--- RECORDS FOR THE EXERCISE Enclosed Below ---

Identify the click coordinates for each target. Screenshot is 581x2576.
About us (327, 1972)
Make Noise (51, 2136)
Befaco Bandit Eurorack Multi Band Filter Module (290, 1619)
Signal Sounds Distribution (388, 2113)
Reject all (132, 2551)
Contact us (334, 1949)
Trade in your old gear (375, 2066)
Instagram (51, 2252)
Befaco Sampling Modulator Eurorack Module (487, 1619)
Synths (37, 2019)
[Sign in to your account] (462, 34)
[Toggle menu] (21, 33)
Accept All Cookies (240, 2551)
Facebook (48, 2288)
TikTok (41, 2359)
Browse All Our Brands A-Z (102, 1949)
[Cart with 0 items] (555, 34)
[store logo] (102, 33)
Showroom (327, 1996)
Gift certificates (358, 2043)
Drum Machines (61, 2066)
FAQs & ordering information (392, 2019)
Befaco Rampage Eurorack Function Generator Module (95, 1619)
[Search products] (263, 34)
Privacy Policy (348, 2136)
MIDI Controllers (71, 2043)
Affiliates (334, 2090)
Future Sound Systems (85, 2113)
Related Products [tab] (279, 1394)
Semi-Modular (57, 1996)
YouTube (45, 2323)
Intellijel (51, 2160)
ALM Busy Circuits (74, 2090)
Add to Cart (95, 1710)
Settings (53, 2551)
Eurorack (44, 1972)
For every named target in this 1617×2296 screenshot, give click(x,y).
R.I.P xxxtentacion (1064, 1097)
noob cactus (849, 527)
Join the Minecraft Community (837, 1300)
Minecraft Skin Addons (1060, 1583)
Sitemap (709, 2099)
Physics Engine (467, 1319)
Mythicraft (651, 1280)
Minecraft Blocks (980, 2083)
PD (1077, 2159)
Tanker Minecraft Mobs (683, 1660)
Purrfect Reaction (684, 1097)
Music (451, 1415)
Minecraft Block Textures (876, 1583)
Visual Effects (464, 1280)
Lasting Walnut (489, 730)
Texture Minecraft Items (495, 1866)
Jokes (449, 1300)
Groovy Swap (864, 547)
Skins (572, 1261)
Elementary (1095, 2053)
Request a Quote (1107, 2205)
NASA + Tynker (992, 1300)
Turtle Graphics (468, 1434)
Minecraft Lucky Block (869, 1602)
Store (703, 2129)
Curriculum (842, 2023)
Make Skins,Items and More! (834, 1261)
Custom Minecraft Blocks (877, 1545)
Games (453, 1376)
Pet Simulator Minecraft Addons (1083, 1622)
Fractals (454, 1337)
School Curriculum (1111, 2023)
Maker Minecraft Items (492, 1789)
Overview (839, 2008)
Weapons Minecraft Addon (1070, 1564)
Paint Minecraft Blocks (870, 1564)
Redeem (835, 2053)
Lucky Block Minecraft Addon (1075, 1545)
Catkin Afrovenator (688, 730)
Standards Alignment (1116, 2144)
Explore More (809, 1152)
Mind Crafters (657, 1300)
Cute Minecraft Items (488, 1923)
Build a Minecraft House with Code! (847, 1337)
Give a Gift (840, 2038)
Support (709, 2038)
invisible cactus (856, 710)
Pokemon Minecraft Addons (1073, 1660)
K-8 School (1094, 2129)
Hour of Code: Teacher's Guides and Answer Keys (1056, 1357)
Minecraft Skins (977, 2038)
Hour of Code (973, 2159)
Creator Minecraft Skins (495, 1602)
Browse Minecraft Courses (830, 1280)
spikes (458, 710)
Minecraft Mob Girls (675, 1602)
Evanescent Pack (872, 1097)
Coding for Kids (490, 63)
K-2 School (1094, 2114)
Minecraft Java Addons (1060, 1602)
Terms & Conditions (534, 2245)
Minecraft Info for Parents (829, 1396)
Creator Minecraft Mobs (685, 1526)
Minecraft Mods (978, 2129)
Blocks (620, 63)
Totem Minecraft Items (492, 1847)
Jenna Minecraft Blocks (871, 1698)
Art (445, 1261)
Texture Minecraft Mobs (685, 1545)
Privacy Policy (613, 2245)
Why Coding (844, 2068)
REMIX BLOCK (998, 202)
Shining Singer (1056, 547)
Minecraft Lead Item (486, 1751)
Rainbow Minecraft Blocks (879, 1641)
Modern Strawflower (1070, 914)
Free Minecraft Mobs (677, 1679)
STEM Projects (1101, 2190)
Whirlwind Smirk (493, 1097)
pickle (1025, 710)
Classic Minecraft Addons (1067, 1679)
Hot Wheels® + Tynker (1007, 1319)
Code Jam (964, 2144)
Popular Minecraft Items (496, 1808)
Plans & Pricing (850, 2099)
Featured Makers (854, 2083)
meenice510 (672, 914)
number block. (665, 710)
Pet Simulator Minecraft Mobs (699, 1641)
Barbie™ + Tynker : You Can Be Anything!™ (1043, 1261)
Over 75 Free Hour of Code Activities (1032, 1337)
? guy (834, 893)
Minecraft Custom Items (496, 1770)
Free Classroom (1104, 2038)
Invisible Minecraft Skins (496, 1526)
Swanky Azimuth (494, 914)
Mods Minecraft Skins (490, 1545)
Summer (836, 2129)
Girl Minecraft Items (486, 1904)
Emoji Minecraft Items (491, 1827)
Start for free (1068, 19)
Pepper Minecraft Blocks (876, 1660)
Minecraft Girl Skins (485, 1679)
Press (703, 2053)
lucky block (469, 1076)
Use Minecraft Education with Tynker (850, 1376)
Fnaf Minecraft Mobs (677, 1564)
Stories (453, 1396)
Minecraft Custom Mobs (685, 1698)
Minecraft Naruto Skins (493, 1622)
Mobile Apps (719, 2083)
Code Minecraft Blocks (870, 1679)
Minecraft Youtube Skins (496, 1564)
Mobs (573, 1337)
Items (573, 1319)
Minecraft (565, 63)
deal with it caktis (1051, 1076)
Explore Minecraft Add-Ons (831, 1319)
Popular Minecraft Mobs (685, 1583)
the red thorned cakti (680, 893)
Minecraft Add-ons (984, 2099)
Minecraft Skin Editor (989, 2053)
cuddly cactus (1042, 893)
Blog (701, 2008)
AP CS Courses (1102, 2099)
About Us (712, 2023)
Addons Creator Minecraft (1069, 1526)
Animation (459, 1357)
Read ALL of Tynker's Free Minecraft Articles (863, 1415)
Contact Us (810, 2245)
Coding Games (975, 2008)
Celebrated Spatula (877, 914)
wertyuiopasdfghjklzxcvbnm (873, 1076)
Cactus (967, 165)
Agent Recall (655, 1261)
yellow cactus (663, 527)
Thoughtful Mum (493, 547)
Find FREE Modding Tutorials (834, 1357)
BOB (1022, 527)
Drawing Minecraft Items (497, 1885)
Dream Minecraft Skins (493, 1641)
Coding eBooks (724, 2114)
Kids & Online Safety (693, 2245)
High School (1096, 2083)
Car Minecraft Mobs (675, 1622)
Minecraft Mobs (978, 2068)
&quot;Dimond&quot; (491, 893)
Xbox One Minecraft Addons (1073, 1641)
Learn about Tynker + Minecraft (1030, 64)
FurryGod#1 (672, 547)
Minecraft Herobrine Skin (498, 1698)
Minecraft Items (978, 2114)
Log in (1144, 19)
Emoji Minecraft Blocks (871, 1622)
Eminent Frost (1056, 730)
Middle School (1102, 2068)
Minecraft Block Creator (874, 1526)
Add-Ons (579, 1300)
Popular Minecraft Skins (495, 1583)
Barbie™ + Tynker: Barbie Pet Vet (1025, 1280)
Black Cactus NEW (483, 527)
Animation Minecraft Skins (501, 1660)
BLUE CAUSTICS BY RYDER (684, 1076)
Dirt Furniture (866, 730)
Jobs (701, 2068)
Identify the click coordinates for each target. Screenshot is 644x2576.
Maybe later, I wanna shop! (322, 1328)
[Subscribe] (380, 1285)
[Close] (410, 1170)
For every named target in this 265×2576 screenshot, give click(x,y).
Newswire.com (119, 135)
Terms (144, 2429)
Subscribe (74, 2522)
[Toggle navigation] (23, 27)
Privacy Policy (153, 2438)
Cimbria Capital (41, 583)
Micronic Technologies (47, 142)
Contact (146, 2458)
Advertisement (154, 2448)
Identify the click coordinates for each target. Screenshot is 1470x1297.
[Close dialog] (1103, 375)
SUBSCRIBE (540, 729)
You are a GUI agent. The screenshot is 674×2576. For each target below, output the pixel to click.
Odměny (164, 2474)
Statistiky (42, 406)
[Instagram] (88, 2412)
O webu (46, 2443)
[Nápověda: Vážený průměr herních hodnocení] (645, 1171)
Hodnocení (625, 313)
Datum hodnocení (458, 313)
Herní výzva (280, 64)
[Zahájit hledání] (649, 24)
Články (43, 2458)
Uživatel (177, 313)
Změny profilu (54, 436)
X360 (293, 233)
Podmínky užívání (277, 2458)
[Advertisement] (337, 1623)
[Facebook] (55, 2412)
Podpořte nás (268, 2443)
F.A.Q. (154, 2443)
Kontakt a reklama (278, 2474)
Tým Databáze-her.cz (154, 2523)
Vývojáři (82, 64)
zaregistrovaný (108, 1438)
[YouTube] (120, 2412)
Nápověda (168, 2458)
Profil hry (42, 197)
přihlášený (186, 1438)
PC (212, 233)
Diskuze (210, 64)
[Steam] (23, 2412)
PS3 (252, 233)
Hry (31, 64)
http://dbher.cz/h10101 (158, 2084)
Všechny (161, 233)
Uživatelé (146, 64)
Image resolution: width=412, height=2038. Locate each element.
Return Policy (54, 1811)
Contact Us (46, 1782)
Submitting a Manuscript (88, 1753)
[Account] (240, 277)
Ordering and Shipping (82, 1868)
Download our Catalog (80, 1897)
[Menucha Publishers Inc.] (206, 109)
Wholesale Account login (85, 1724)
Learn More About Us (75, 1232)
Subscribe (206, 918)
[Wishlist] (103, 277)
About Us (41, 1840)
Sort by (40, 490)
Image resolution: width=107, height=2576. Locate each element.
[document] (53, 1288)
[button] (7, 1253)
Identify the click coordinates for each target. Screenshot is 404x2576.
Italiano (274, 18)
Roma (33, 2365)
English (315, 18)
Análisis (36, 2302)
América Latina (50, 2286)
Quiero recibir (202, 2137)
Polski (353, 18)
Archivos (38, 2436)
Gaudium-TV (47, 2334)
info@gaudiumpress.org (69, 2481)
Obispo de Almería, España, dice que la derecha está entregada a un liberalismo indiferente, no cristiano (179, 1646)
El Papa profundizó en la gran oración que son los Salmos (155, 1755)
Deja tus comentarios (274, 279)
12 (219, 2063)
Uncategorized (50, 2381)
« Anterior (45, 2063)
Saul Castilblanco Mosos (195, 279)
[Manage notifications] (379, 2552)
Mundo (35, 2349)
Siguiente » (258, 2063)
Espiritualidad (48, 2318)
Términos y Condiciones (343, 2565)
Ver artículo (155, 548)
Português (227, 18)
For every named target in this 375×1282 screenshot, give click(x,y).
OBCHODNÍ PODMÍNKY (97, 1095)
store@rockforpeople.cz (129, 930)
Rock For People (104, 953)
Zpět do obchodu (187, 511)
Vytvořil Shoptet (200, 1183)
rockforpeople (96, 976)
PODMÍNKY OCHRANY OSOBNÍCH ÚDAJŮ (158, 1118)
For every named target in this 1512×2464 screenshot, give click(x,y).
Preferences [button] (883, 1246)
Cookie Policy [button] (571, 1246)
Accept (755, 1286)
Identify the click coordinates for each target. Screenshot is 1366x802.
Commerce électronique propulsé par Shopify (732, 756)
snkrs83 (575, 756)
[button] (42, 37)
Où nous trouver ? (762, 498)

--- End of Enclosed RECORDS FOR THE EXERCISE ---

◆ **TASK TO COMPLETE**:
Of the entries above, repeat exactly the lines from the line with "Future Sound Systems (85, 2113)" through the line with "Tanker Minecraft Mobs (683, 1660)", both of them included.

◆ **SOLUTION FOR THIS TASK**:
Future Sound Systems (85, 2113)
Related Products [tab] (279, 1394)
Semi-Modular (57, 1996)
YouTube (45, 2323)
Intellijel (51, 2160)
ALM Busy Circuits (74, 2090)
Add to Cart (95, 1710)
Settings (53, 2551)
Eurorack (44, 1972)
For every named target in this 1617×2296 screenshot, give click(x,y).
R.I.P xxxtentacion (1064, 1097)
noob cactus (849, 527)
Join the Minecraft Community (837, 1300)
Minecraft Skin Addons (1060, 1583)
Sitemap (709, 2099)
Physics Engine (467, 1319)
Mythicraft (651, 1280)
Minecraft Blocks (980, 2083)
PD (1077, 2159)
Tanker Minecraft Mobs (683, 1660)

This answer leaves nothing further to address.